In the latest Japan crypto news, the country’s financial watchdog, FSA, is considering a regulatory reform that allows banks to acquire and hold Bitcoin and other cryptocurrencies. This bold move, coupled with the country's banking giants exploring stablecoin issuance, underscores Japan's growing commitment to digital finance.
As per the latest Japan crypto news, the Financial Services Agency has taken the initiative to make regulatory amendments to open the floodgates for domestic banks to invest in BTC and other non-backed crypto assets. Allowing banking institutions to allocate capital to digital assets would confer asset class status, paving the way for diversified investment portfolios and increased profit potential.
Significantly, this indicates the FSA’s reversal from its cautious approach to crypto regulation. According to 2020 guidelines, banks were prohibited from investing in crypto assets due to their inherently volatile nature. However, with the domestic market demonstrating maturity and growing adoption, the regulator is reassessing its stance. As per reports, about 12 million cryptocurrency accounts were opened in the country, marking a 3.5x increase in five years.
Importantly, the FSA is emphasizing strong protection of financial stability in facilitating institutional digital asset investment. To do this, the Financial System Council will coordinate action to establish a robust prudential regulatory framework for banks that may involve, among other things, limits on banks' exposure to the volume of the asset relative to their capital base. This is an effort to strike a prudent balance between risk mitigation and innovation in a safe manner.
Recent reports suggest that a working group under Japan’s Prime Minister will discuss proposed guidelines enabling banks to act as cryptocurrency exchanges. In June, the watchdog proposed to reclassify cryptocurrencies as “financial products” with the vision of approving ETFs.

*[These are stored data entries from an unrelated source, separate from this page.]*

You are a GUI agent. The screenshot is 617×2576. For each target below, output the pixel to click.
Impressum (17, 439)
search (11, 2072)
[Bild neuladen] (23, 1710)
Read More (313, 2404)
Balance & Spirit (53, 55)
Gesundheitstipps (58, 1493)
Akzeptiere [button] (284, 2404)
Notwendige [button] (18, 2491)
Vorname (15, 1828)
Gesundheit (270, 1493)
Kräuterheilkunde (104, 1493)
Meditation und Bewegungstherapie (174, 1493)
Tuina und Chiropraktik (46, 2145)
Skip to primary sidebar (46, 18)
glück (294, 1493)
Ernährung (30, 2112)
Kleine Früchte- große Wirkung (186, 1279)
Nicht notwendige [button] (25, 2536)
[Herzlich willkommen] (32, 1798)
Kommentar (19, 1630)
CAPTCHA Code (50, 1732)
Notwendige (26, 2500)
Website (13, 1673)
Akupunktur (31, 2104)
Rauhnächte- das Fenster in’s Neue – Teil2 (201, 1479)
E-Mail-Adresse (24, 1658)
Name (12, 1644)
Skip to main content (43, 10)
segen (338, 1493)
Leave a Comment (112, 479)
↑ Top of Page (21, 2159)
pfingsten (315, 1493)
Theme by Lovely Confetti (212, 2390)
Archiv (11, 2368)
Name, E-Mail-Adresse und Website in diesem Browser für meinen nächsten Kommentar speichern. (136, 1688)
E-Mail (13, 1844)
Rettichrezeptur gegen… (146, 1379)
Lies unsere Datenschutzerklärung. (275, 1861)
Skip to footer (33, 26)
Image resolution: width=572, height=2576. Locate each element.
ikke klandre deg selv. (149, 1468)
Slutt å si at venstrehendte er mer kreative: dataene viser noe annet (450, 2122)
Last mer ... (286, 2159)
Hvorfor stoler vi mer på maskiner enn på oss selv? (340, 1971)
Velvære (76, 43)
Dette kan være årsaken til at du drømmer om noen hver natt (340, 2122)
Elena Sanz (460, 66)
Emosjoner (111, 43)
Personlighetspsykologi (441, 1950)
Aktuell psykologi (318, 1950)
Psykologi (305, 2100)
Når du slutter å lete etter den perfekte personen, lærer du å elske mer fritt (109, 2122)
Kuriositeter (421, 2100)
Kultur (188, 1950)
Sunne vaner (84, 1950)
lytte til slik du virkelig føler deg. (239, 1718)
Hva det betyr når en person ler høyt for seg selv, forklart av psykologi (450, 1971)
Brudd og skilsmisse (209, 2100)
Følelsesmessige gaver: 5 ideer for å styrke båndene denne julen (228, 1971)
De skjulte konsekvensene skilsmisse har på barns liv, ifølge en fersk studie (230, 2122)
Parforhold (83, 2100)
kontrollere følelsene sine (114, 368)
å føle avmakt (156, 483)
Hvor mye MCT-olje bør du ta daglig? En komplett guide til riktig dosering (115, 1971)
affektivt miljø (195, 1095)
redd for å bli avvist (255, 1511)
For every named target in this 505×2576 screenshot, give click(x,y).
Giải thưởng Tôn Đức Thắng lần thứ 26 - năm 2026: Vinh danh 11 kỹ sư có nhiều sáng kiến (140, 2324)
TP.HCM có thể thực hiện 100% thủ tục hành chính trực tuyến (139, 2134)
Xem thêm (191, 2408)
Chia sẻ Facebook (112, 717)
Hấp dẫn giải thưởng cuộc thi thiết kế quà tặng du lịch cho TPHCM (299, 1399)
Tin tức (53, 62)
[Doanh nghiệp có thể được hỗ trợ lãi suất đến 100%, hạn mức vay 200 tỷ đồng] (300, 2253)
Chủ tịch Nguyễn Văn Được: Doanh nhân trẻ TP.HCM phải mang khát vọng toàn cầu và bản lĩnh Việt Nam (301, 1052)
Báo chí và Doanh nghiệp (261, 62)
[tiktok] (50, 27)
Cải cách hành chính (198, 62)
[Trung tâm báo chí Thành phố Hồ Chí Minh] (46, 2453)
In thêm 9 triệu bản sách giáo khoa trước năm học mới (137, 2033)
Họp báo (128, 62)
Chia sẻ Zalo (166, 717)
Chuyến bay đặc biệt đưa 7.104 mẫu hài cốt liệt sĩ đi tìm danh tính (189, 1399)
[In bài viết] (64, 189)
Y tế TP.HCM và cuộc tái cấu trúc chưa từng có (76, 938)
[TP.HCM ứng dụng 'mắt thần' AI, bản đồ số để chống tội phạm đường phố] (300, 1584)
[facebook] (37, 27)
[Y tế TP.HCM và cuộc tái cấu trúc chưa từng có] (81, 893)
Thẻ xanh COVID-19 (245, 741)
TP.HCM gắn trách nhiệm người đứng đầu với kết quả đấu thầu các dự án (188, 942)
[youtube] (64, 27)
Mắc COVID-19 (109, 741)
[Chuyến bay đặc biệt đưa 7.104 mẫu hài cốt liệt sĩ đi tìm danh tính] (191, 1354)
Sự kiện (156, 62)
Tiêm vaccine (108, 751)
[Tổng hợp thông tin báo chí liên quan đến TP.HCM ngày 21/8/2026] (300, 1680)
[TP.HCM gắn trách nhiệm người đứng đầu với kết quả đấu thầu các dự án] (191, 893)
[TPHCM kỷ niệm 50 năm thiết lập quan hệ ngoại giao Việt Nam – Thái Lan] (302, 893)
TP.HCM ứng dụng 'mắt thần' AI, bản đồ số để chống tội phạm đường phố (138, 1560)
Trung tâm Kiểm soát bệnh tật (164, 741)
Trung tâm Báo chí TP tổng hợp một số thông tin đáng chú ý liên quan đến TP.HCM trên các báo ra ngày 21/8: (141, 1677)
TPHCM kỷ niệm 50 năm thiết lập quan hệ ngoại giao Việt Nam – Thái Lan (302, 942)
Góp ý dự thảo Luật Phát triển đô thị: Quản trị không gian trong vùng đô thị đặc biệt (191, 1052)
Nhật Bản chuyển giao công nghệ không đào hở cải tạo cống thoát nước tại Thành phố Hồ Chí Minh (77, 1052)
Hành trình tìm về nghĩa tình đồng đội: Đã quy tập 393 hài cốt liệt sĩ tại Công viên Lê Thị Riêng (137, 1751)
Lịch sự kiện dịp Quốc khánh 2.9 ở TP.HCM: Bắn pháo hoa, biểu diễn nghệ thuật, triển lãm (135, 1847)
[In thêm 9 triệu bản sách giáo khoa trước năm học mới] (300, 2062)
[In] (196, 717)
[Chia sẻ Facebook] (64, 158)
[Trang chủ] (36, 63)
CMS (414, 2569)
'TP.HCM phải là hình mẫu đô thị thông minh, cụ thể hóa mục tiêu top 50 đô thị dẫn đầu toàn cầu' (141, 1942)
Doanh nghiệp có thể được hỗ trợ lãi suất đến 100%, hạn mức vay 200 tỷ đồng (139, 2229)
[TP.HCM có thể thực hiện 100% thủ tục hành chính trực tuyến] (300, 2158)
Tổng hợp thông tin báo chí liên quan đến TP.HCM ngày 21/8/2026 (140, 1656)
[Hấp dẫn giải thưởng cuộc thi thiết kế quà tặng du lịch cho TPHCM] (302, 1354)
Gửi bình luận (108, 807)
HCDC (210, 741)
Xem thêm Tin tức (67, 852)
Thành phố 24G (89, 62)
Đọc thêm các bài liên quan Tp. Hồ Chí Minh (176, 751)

According to Chainalysis's report, Japan has emerged as the top performer in the Asia-Pacific region, with a 120% increase in on-chain value received over the past 12 months compared to the previous period. This growth outpaces other major markets, including Indonesia (103%), South Korea (100%), India (99%), and Vietnam (55%).
Reportedly, the country’s blockchain growth is driven by notable industry advancements. The authority’s recent regulatory changes were set to ease restrictions on exchanges. As CoinGabbar reported, three major banking giants, namely, Mitsubishi UFJ, Sumitomo Mitsui, and Mizuho, are gearing up to launch a yen-backed stablecoin. As the regulatory landscape evolves, stablecoins like USDC and JPYC are expected to gain traction.